Critics call foul over GlaxoSmithKline’s vaccine push
GlaxoSmithKline: shingle minded
Worried about shingles? GlaxoSmithKline is. The drugmaker last month launched UK Shingles Awareness Week — its own invention in partnership with the International Federation on Ageing. TV and social media ads urge over-50s to speak to a healthcare professional. Eamonn Holmes, the TV presenter, has been recruited as an ambassador.
GSK’s urgency to educate follows its shingles vaccine Shingrix gaining UK regulatory approval in September. The campaign forms part of international awareness programmes that run parallel with direct marketing of Shingrix, where permitted, as GSK seeks to extend its lead over the only competitor of note: Merck’s Zostavax, which debuted in 2006 and is no longer sold in the US.
Executives at GSK and Elliott Advisors, the activist investor biting at the company’s heels, both call Shingrix a crown jewel of new GSK. But US sales of the medicine are likely to plateau at about £2bn next year, according to analysts, so continued growth will rely increasingly on markets such as the UK where direct-to-consumer marketing of prescription medicines is banned.
And for some viewers, education looks too much like promotion. “This is a very slick infomercial which is clearly intended to direct people to the company’s own product,” Graham Dutfield, a law professor and author of That High Design of Purest Gold: A Critical History of the Pharmaceutical Industry, told City Insider. “Appealing in this way to patients over the heads of medics and pharmacists . . . is morally questionable.”
GSK defended itself, saying: “Disease awareness campaigns are a valuable and legitimate information source for the public on diseases and conditions. . . . . These campaigns are not linked to specific products, nor do they promote the use of particular medicinal products.”
Ted Baker: fashion forward
There’s been a buzz of late around fashion label Ted Baker that might be based on more than recovery hopes.
David Wolffe, Ted Baker’s chief financial officer, resigned this week with immediate effect. Wolffe was part of a C-suite parachuted in at short notice in 2020 after company founder Ray Kelvin resigned over allegations of inappropriate conduct towards staff, which he has denied. His exit and the death in December of Ted Baker chair John Barton have left Rachel Osborne, chief executive, the only remaining member of the post-Kelvin management team.
People familiar with the company played down talk of a vulnerable boardroom, however. The replacement CFO, former Joules director Marc Dench, is said to be Osborne’s preferred pick to continue a post-pandemic turnround plan focused on reduced discounting and inventory management.

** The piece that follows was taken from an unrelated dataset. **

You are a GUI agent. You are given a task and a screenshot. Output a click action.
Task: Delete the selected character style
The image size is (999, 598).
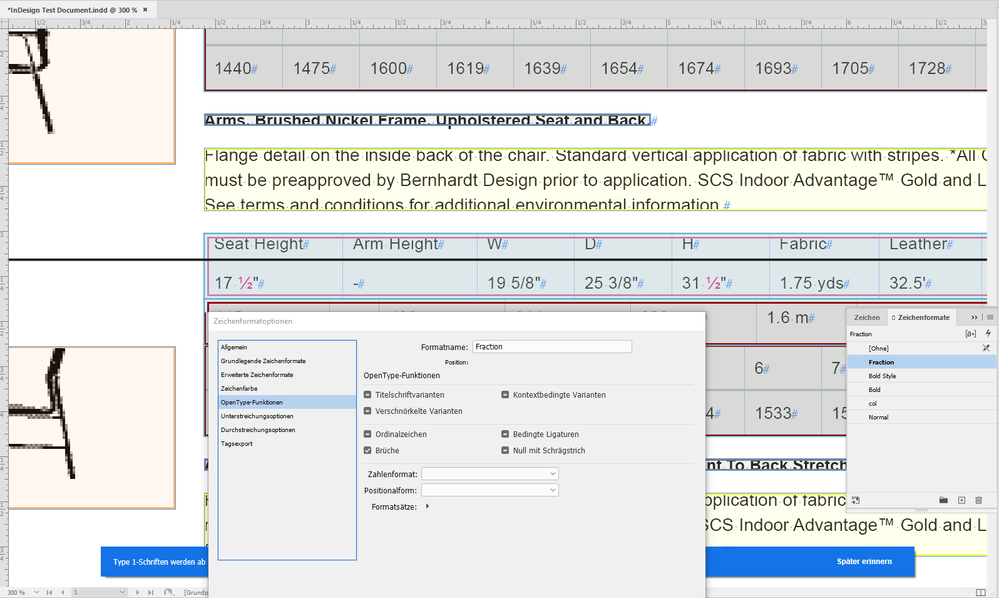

Will it be enough to keep shareholders happy? Ted Baker’s biggest investor, Martin Hughes’ Toscafund, appears supportive having this week upped its stake to 27 per cent from 26.1 per cent. But Kelvin remains second on the list with 11.7 per cent, and has been rumoured to be displeased about what some see as a creeping blandness to the brand.
Traders, meanwhile, have been picking up rumours of bid interest at a valuation as high as £300mn, which would be a more than 70 per cent premium to Thursday’s closing price. A person familiar with the company said there was nothing to the speculation. Ted Baker did not comment.
Jefferies: climate change
The corporate exodus from Russia has added a dimension to next week’s inaugural Jefferies ESG Improvers Summit, whose approach to matters environmental, social and governance is atypical.
In the first session, SNC-Lavalin of Canada will discuss the benefits of nuclear energy and not, presumably, its ongoing efforts to scrap a joint venture with VNIPIneft, a Moscow-based engineer with close links to state-owned oil company Rosneft. SNC sold its oil and gas operations last year but the legacy venture remains, having proved tricky to unpick.
In the second session, Kingspan of Ireland will discuss energy efficient building materials and not, presumably, its Russian division. The insulation maker has a long-established manufacturing base in Leningrad and last year opened a plant in the Stavropol economic development area. “We are monitoring the situation closely and determined to reach the right decision in relation to our business in Russia,” Kingspan said. “It is a complex situation, and the welfare and safety of our staff is our priority.”
Russia won’t be the only ESG elephant in the room. Others include the political scandal tied to SNC’s work in Libya, for which it pled guilty to a fraud charge in 2019, and the ongoing public inquiry investigating whether Kingspan insulation boards contributed to the Grenfell Tower fire.